I have a small problem. I have one program (let's call it master) which, internally, starts several programs (client1, client2 and client3) and detaches them.

Now, I want the main program to always stay online, so I wrote a systemd service file like this:

[Unit]
Description=Run the master
Before=runlevel2.target runlevel3.target runlevel4.target runlevel5.target
After=remote-fs.target systemd-journald-dev-log.socket all.target

[Service]
Type=forking
Restart=always
TimeoutSec=5min
IgnoreSIGPIPE=no
KillMode=process
RemainAfterExit=no
SysVStartPriority=5
ExecStart=/home/user/start_master.sh start
ExecStop=/home/user/start_master.sh stop
PIDFile=/var/run/mymaster.pid

[Install]
WantedBy=multi-user.target

The starting script is like this one:

#! /bin/sh

PIDFILE=/var/run/mymaster.pid

do_start() {
    /home/user/master >/dev/null 2>&1 &
    echo $!
}

case "$1" in
    start)
        PID=$(do_start)
        if [ -z $PID ]; then
                echo "Failed starting master"
                exit 2
        else
                echo $PID > $PIDFILE
        fi
        ;;
    stop)
        killall master client1 client2 client3 2>/dev/null
        rm $PIDFILE
        ;;
    restart)
        killall master 2>/dev/null
        $0 start
        ;;
    *)
        echo "Usage: $0 start|stop|restart" >&2
        exit 3
        ;;
esac

My desired behavior is:

  • on start: just start the master (it will take care of starting the clients)
  • on restart (or when the master is shut down): kill the master program and restart it (since it will attach to the previous clients)
  • on stop: kill the master program and all the clients

Now, with this setup, everything works fine: when I start the service, this is what I see:

$ systemctl status master.service
● master.service - Run the master
   Loaded: loaded (/etc/systemd/system/master.service; enabled)
   Active: active (running) since Wed 2016-10-19 16:16:33 CEST; 5s ago
  Process: 4161 ExecStop=/home/user/start_master.sh stop (code=exited, status=0/SUCCESS)
  Process: 4198 ExecStart=/home/user/start_master.sh start (code=exited, status=0/SUCCESS)
 Main PID: 4200 (master)
   CGroup: /system.slice/master.service
           ├─4200 /home/user/master
           ├─4203 /home/user/client1
           ├─4205 /home/user/client2
           └─4209 /home/user/client3

Also the stop runs fine. BUT… when I want to restart it (either by calling restart or by manually killing the master program) systemd executes the ExecStop instead of the restart command, thus killing all the clients too.

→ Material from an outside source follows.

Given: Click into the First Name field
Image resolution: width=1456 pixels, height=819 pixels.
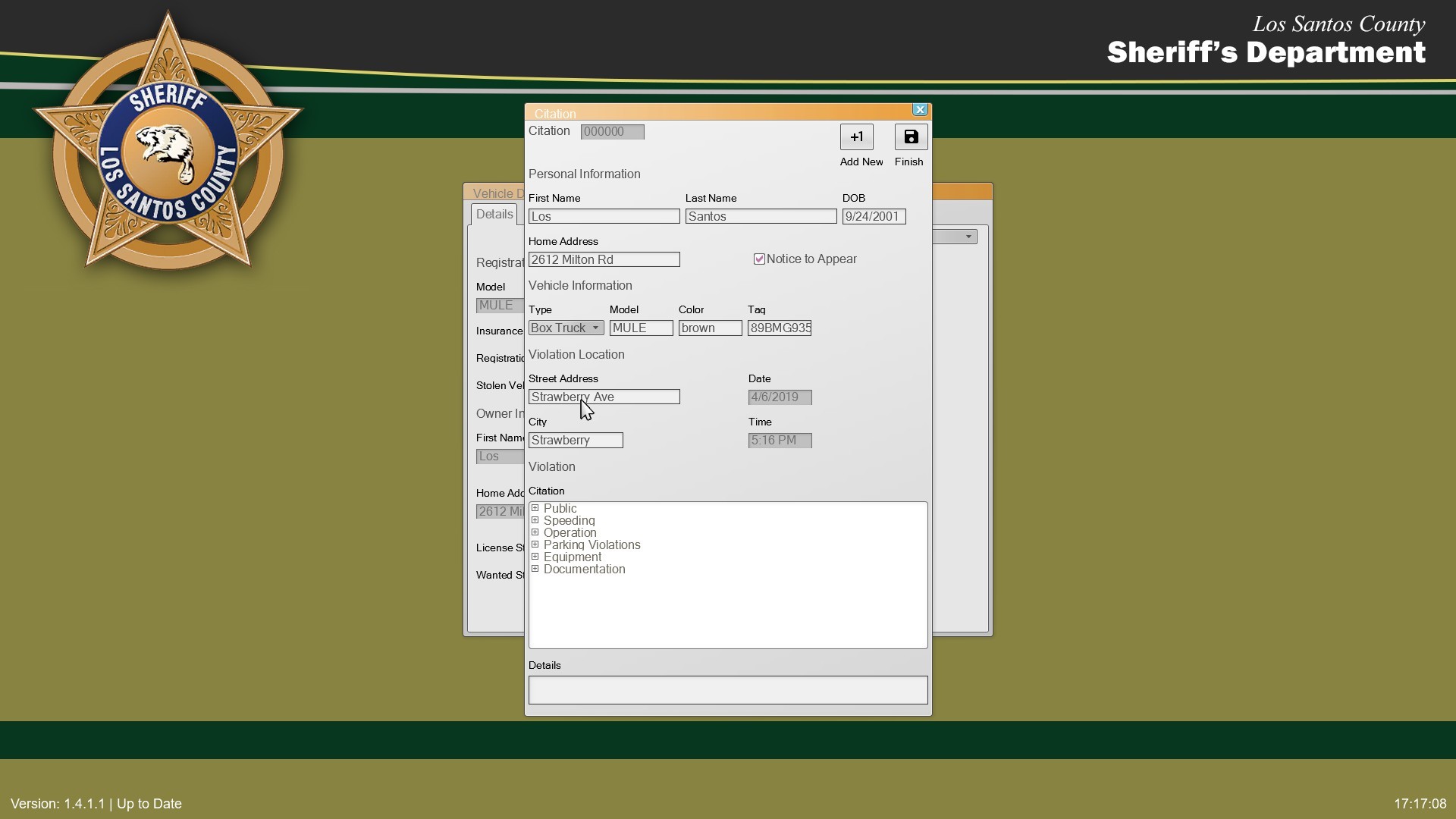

Is there a way to achieve what I wanted?

Best regards

PS. I'm using Debian 8.6.0 x64

Best Answer

systemd does not have a notion of a restart that is not just stop-if-running+start. You might be able to use ExecReload= and then use systemctl reload instead of restart, but the question is why you need this?

Why do you restart the master without restarting the clients? For that matter, what does the master actually do? Your start script leads me to believe that you are trying to do process supervision again, which I would advise against - systemd can do that, so use it.

I would recommend that you instead try to figure out how you can start the clients via systemd.

In any case, your start script is completely superfluous. It uses PID files and all sorts of stuff that is absolutely unnecessary because systemd can already do all that stuff. I suggest removing it and instead just using "ExecStart=/home/user/master" in your .service file (if the master is necessary after all), then adjust the Type= from "forking" to "simple". Remove the "ExecStop" and "PIDFile".